Within the thousands of words, the sweet, shapeless autobiography through which Edith discovered herself, were passages about attempts to poison her husband. The post-mortem found no trace of any harmful substance in Percy Thompson’s body, so however deeply engrossed Edith had been in her words she had not acted upon them. The fact that Freddy had killed with a knife had nothing, legally, to do with her fantasies of killing with poison.

But after Percy died there was no more fantasy. All was reality; including those words, which had meant she did not always know what. The forces of law had no such doubts and sought meaning that was literal, not literary. To them, each word equaled something real. To Edith they were metaphors for the ineffable, and like most writers she saw real life merely as an option among others.

So when questioned about the letters she had no answer that could satisfy. She could not parse her texts for an examiner who made no allowance for nuance or ambivalence. Her defense counsel interpreted the passages about poison not as incitement, but as a means to hold her lover’s attention—she had been weaving tales like a suburban Scheherazade, playing a deadly sexualized game—and as literary criticism it was astute. The trouble was that Percy had, indeed, died. Working backwards from that point, with Freddy’s guilt a reality in anybody’s book, where did that leave sentences such as this one:

"Darlint—do something tomorrow night will you? something to make you forget…?"
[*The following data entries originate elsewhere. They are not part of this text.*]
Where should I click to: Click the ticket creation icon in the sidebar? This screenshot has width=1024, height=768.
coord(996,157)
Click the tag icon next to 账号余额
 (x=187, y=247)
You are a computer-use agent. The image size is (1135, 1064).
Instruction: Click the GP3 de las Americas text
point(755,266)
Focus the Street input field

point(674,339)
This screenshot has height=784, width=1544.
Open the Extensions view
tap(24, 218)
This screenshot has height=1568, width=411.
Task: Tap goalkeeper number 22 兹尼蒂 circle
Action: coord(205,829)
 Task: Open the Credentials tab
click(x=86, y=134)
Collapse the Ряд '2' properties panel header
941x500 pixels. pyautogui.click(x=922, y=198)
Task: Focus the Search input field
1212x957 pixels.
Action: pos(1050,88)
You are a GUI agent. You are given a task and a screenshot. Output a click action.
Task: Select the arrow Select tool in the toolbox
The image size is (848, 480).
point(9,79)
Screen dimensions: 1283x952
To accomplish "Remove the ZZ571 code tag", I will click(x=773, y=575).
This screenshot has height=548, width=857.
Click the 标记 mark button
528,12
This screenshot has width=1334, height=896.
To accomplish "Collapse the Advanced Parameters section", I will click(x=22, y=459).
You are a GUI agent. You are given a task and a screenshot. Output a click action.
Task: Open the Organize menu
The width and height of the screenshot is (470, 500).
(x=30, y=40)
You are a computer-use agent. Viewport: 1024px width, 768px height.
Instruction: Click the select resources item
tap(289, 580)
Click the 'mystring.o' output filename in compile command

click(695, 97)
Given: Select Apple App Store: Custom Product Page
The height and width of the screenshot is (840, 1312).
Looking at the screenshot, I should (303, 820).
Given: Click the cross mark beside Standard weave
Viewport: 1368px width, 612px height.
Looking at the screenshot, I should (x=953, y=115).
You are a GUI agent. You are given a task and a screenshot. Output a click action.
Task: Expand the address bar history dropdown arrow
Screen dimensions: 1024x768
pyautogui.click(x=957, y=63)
It was in a letter dated the October 2, 1922—the day before the murder—and in the arena of the Old Bailey it, alone, was pretty much enough to kill her. Edith herself said that she had been instructing Freddy to forget her by taking out another girl. "I wanted him to take my sister Avis out." And indeed, on the night of the 3rd Freddy did ask Avis to go on a date with him. After that, he committed murder. He, too, had interpreted the words that he read.

Edith Thompson was guilty of a crime, although it had nothing to do with the law. Quite simply she had failed to understand that words have consequences. Had she had not written as she did, would her lover have killed her husband? Almost certainly the answer is no. Her letters were to Freddy Bywaters—whose elusiveness at sea was so stimulating to her imagination—but it was for herself that she wrote, in a solipsistic act that writers will recognize, and in the end, because she sought to direct her story in that way, every last vestige of control over it was removed. Such is the power of words. She wrote; she died; and she is remembered.